Capri Reports 13.2% Decline in Sales

The Group Experienced Net Losses Amid Plans to Defend Against Regulatory Challenge of Tapestry Acquisition

Capri Holdings is navigating financial difficulties while preparing for a regulatory challenge to its $8.5 billion acquisition by Tapestry Inc. The company reported a net loss of $14 million, or 11 cents per share, for the first quarter, a significant drop from the $48 million profit, or 41 cents per share, recorded a year ago.

The recent quarter’s losses were attributed to $10 million in expenses related to a transformation and efficiency program and $4 million in costs associated with the Tapestry deal, among other smaller expenses. When these costs are excluded, adjusted earnings stood at 4 cents per share, falling short of analysts’ expectations of 59 cents per share. Analysts did not have any guidance from the company to work with, complicating their forecasts.

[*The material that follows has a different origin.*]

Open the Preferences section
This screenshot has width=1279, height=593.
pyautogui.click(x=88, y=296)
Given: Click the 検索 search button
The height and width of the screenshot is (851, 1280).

Revenue for the quarter ending June 29 fell 13.2% to $1.07 billion, down from $1.23 billion the previous year. The company stated it has been “diligent” in managing inventories, which decreased by 23% compared to a year earlier—a more significant reduction than the sales decline.

The sales decline reflects broader challenges in the fashion industry, with wholesale revenue experiencing a high-teens decline and retail performing slightly better, with a low-double-digit drop.

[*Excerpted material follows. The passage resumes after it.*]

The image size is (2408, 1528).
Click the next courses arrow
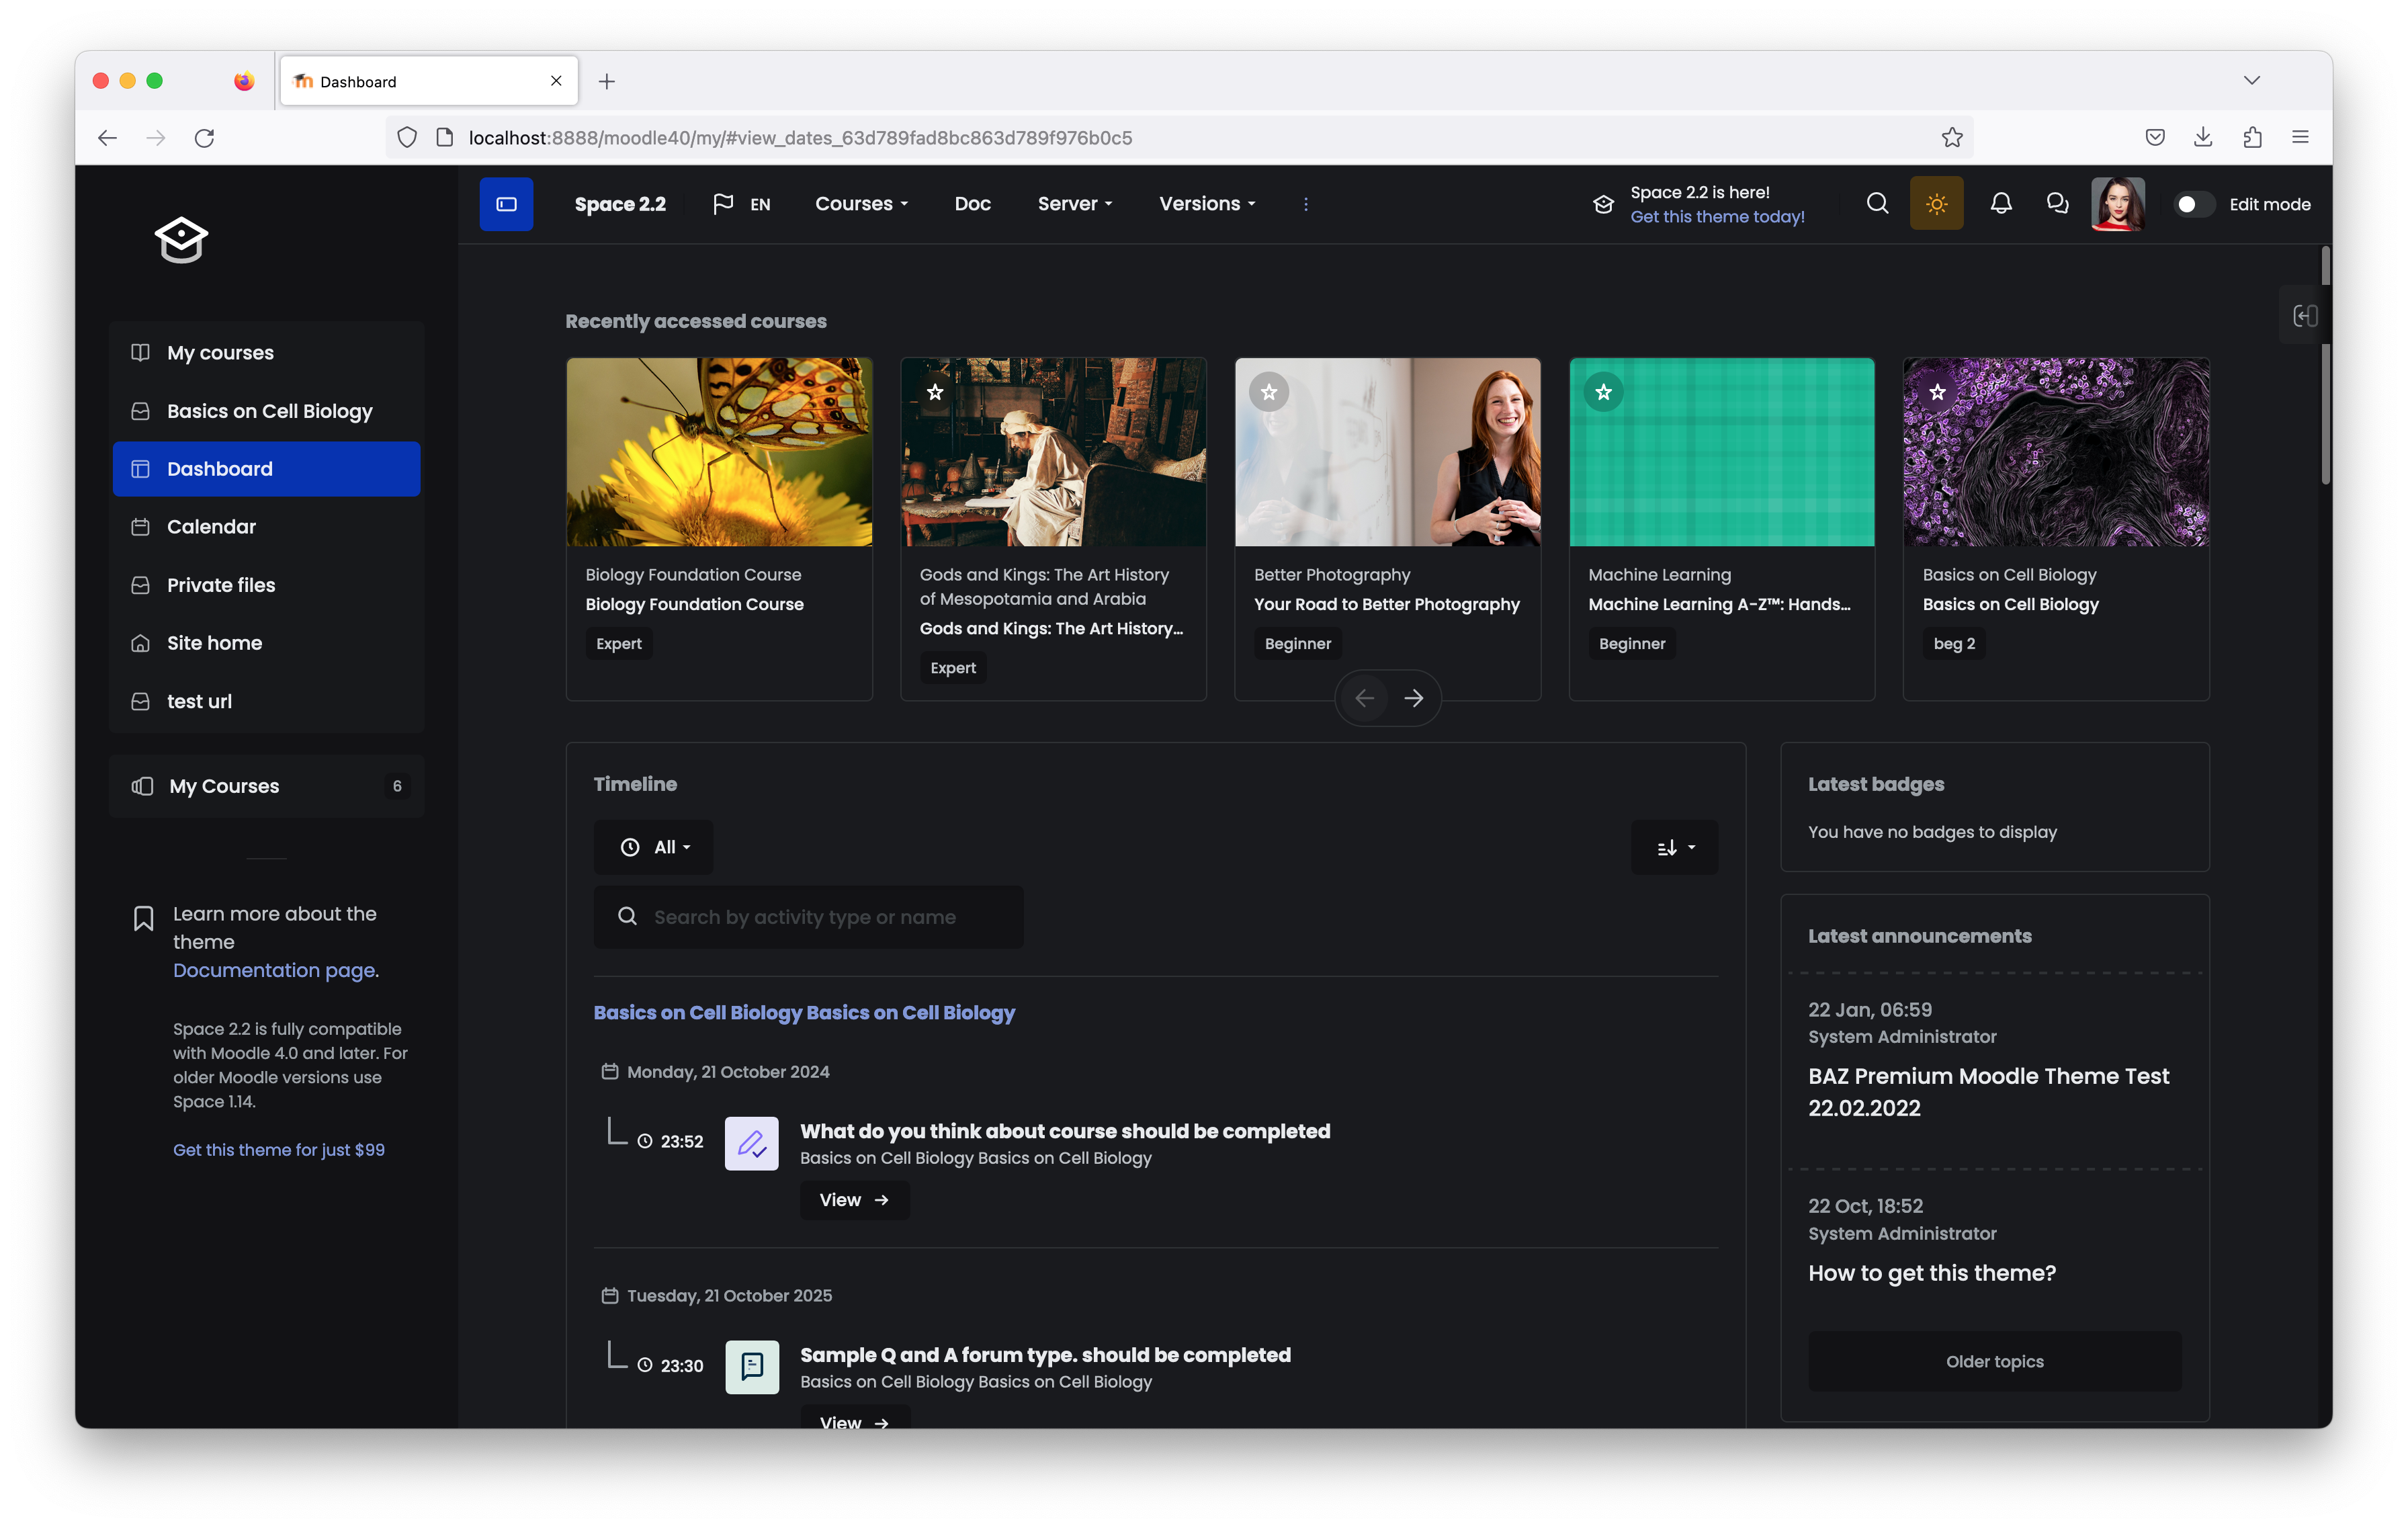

“Overall, we were disappointed with our first-quarter results as performance continued to be impacted by softening demand globally for fashion luxury goods,” said John D. Idol, Capri’s chairman and chief executive officer. “We are continuing to manage our operating expenses and inventory levels carefully in light of the challenging global retail environment.”

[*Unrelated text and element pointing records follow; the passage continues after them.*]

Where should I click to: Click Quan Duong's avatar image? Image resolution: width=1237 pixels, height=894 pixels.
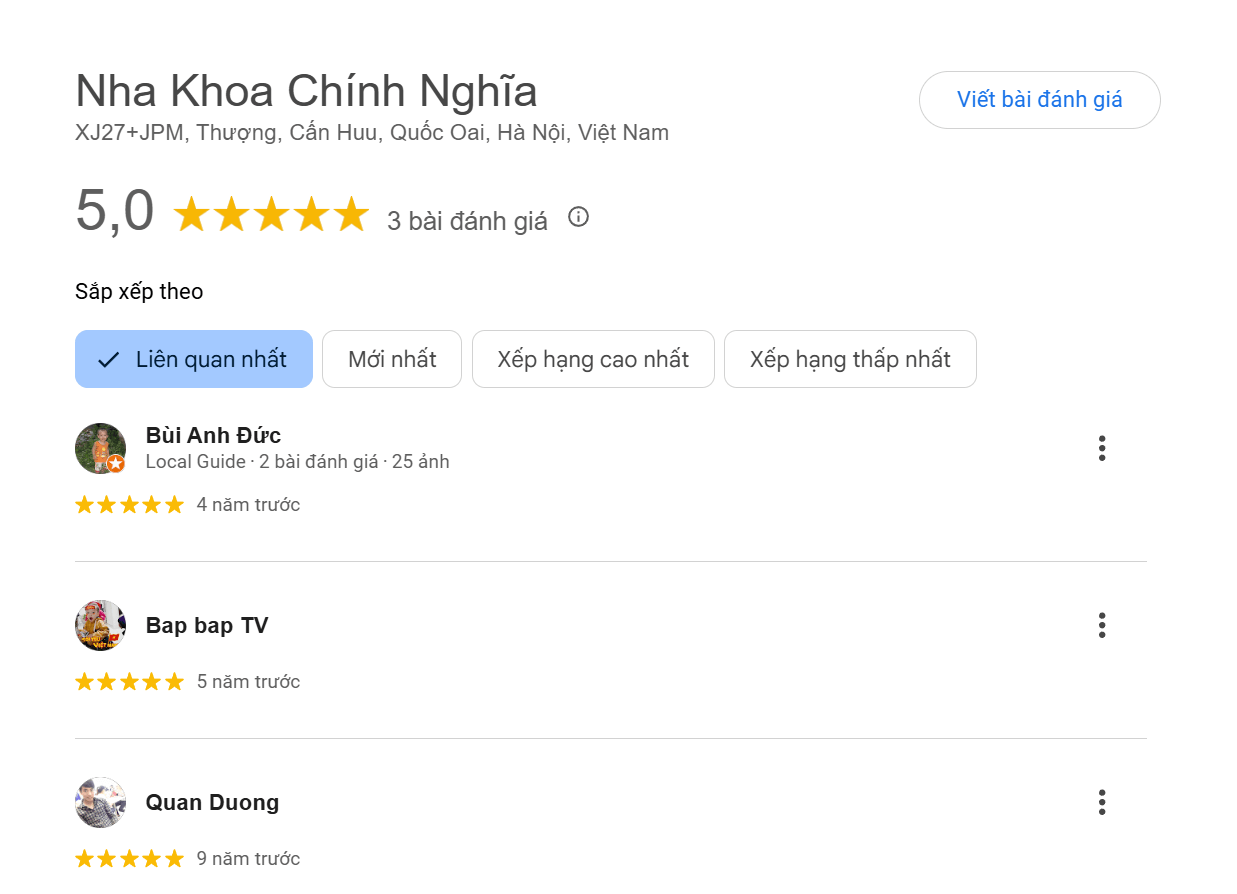coord(100,802)
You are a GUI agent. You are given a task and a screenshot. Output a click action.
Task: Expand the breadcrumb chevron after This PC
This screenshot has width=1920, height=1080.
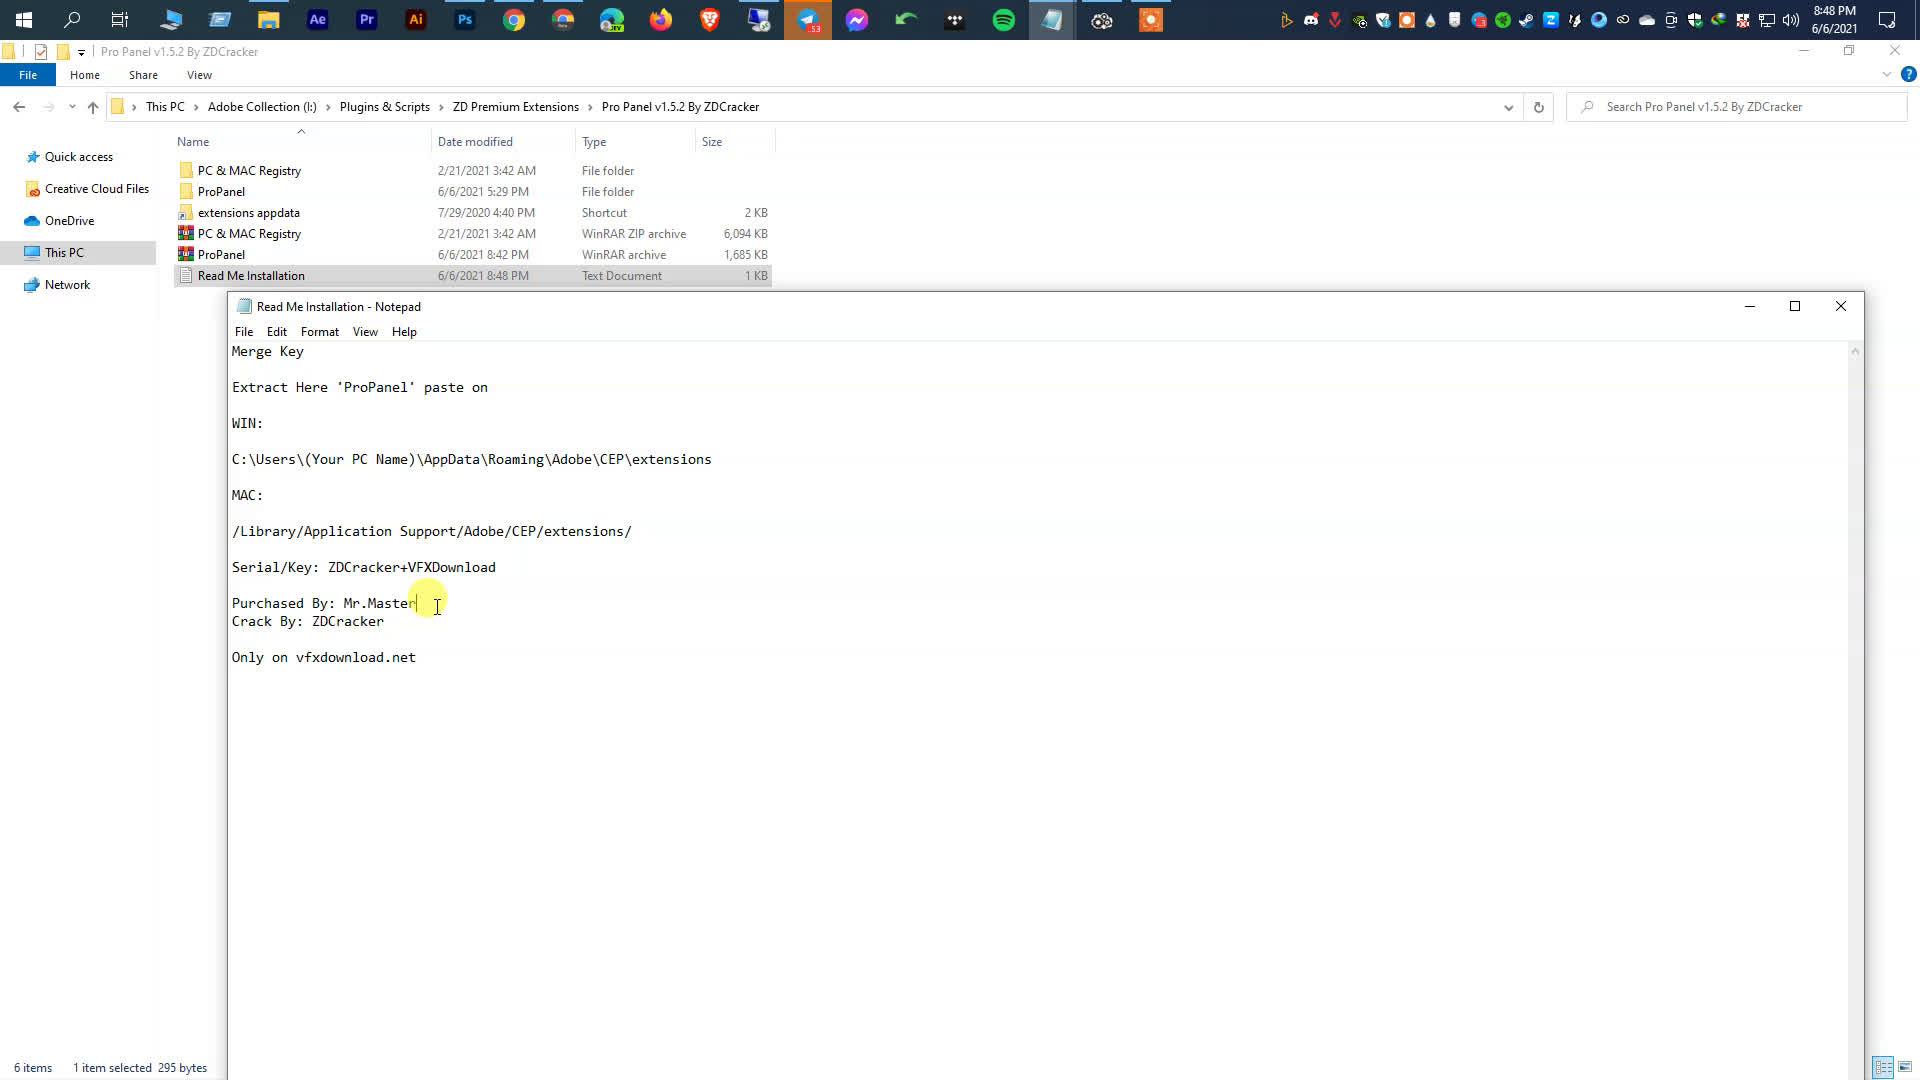[196, 107]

Despite these challenges, Idol highlighted the continued consumer interest in the company’s brands. “Versace, Jimmy Choo and Michael Kors continued to resonate with consumers as evidenced by the 12.6 million new consumers added across our databases, representing 15 percent growth versus last year,” he noted. “This reflects the strong brand equity and enduring value of our three iconic houses.”

However, individual brand performance showed difficulties. Versace’s revenues dropped 15.4% to $219 million, resulting in an operating loss of $17 million. Michael Kors saw a 14.2% decrease in revenue to $675 million, with an operating income of $75 million. Jimmy Choo’s revenue fell 5.5% to $173 million, yielding an operating income of $4 million.

Capri agreed to the Tapestry buyout a year ago. Tapestry, which owns Coach, Kate Spade, and Stuart Weitzman, aims to apply its successful strategies from Coach to Michael Kors and Capri’s other brands. However, the Federal Trade Commission has challenged the acquisition, viewing it as a bid to dominate the accessible luxury market.

“Capri intends to vigorously defend this case alongside Tapestry and we look forward to the successful completion of the pending acquisition,” Idol said. “This combination will deliver value to our shareholders as well as provide new opportunities for our dedicated employees around the world as Capri Holdings becomes part of a larger and more diversified company.”